Öyle oldu ki, Apple'ın e-kitap işi üç ölümcül ikramiye aldı. İlki, e-kitapların fiyatıyla ilgili olarak anti-tröst yasasını ihlal ettiği için onu iki aşamalı olarak mahkum eden ve onu bir toplu davada toplanan tüketicilere 400 milyon dolar tazminat ödemeye zorlayan Adalet Bakanlığı tarafından başlatıldı. Daha da ölümcül olan ikinci dayanak, onu bu operasyona sürükleyen, e-kitap dalgasının üstesinden gelen konuları pek umursamadan kitaplar için e-kitapları feda etmeye karar veren yayıncılardan geldi.
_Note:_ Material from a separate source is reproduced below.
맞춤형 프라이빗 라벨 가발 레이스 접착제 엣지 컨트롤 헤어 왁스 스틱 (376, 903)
Üçüncü sütun, tam olarak Amazon'dan geldi ve e-kitapların, kendi kendine yayınlanan ve bağımsız olan, büyük yayıncılığın ayı kucağıyla ulaşılamayan kalan tüm dilimini aldı. Bugün Amazon'un ayrıcalığı olan tüm kitap pazarının %15'ini temsil ettiği göz önüne alındığında, bu oldukça büyük ve hamurlu bir dilim. Zenginlerin ve ünlülerin kulübü olan iBookstore, bu pazarı yakalayamadı ve geleneksel yayıncıların e-kitap pazarının çöküşüyle ​​(25'da -%2016) bir kart evi gibi çöktü.

Dikkate alınması gereken daha az dışsal faktörler de vardır. Nasıl: iBookstore yönetiminin yetersizliği, Apple'ın medya stratejilerinde en azından şimdiye kadar e-kitapların marjinalliği ve son olarak AppStore'un bir klonu olan çevrimiçi kitaplığın, sanki bir kitaplık modellenebilirmiş gibi organizasyonu ve oranı. başarılı bir oyuncak mağazasında. Amazon'dan öğrenmelerine izin verin! Ama belki de Jobs'ın gerçeklik çarpıtma alanı hâlâ aktiftir.Diego Piacentini, Amazon için Apple'dan ayrılma kararından haberdar olduğunda, onun değerinde bir kişinin Cupertino'daki bir işe neden bir süpermarketteki işi tercih edebileceğini anlayamadı. Ancak John Sculley'i Apple için Pepsi Cola'dan ayrılmaya ikna eden argüman, yani "Gazoz satmaya devam etmek mi yoksa dünyayı değiştirmek mi istiyorsunuz?" Piacentini ile çalışmamıştı. Ve ikincisi haklıydı, bazı açılardan Amazon'un tutumluluğu Apple'ın telif haklarından daha iyi.

Önümüzdeki hafta, bu yazının ikinci bölümünde bu sorunları ve bunların Apple'ın e-kitap işi ve ona yatırım yapanlar üzerindeki ölümcül sonuçlarını ele alacağız.